Continuous reporting is the practice where accounting data, key figures and management information are updated in real time. To support the real-time analysis, it pays to build an accounting data warehouse that collects all the sources in one model. Instead of quarterly updates, the management gets ongoing insight into cash flow, profit and risk. This way of working is particularly suitable for companies that already use API integrations and automation and need a quick response when the market changes.
Why invest in continuous reporting?
- Real-time decisions make it easier to adjust pricing, purchasing and staffing before deviations grow.
- Risk monitoring ensures that deviations in internal control are caught on the same day they occur.
- Effective audit support because all controls are documented continuously, and can be shared with continuous audit .
- Better collaboration between finance and operational teams through shared accounting dashboards .
Key components of a solution
| Component | Purpose | Related Resource |
|---|---|---|
| Data Collection Layer | Streams transactions directly from ERP, banking and professional systems | Government Gateway ID for secure authentication |
| Data Model | Harmonizes chart of accounts, dimensions and currency | Continuous Budgeting |
| Visualization | Presents real-time KPIs | Accounting Dashboard |
| Notification | Captures deviations from thresholds and controls | Role-Based Access Control |
Technical architecture in ReAI
- Data intake: ReAI receives transactions via API, SFTP and cloud integrations, and tags them with dimensions, projects and cost carriers.
- Validation: Rules for reconciliation, VAT and capital cost are checked automatically.
- Publication: Updated reports are shared in ReAI’s dashboard, Power BI or planning tools.
- Notifications: Deviations from cash flow budget trigger tasks for responsible teams.

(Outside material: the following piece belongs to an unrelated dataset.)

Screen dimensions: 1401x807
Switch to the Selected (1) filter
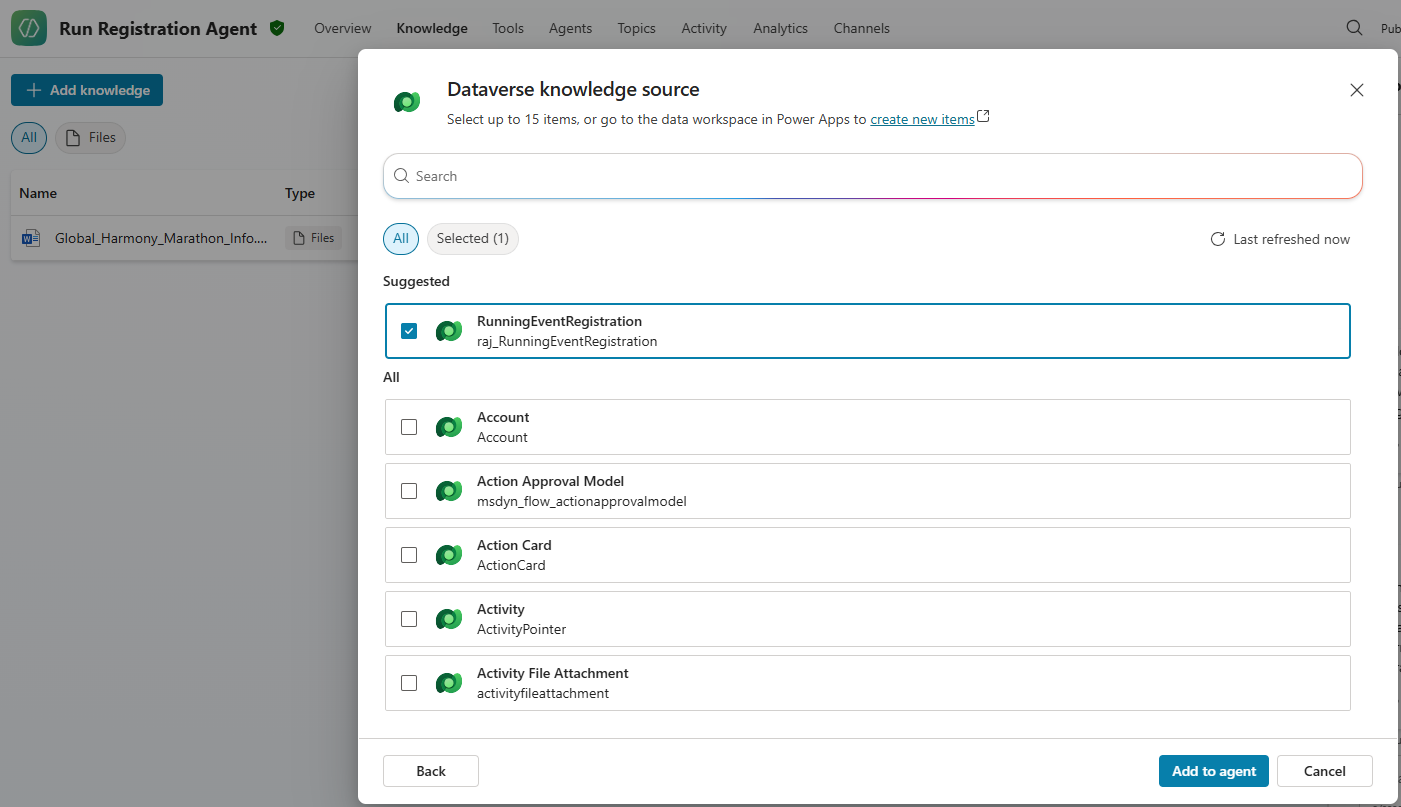pyautogui.click(x=472, y=239)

Implementation step by step
- Map existing data flow and identify which sources need to provide more frequent updates.
- Standardize chart of accounts and dimensions so that all sources follow the same structure as Norwegian standard chart of accounts .
- Configure automatic checks with threshold values for inventory, project and salary.
- Build management reports that combine forecasts with actual numbers.
- Establish a response team that documents measures directly in ReAI when deviations occur.
Best practices for continuous reporting
- Prioritize data quality: Use data profiling weekly to catch unexpected formats from new integrations.
- Make insight available: Share different versions of the reports to the board, finance and operations so that everyone gets the relevant level of detail.
- Automate documentation: Save deviation logs and comments so that the annual accounts can be completed faster.
- Test alerts regularly: Simulate events such as credit line breaches and unusual cost peaks to confirm that alert routines are working.
What should be measured continuously?
| Measurement range | Example of KPI | Decisions it affects |
|---|---|---|
| Liquidity | Net cash flow per week | Adjustment of payment terms and overdraft |
| Profitability | Gross profit per product line | Pricing strategy and staffing plans |
| Risk | Deviations in VAT reporting | Notification to compliance and audit |
| Growth | Pipeline vs. invoiced income | Resource allocation and frame loan |
When is continuous reporting a bad fit?
- If the source systems do not support API or frequent export jobs.
- When the business has limited capacity to maintain data quality.
- If the management models are based on manual assessments that cannot be automated.
Continuous reporting produces the greatest effect when the technology is combined with clear roles, automated workflows and data-driven decisions. With ReAI, the finance function gets a framework that ties together data flow, control and action in one system.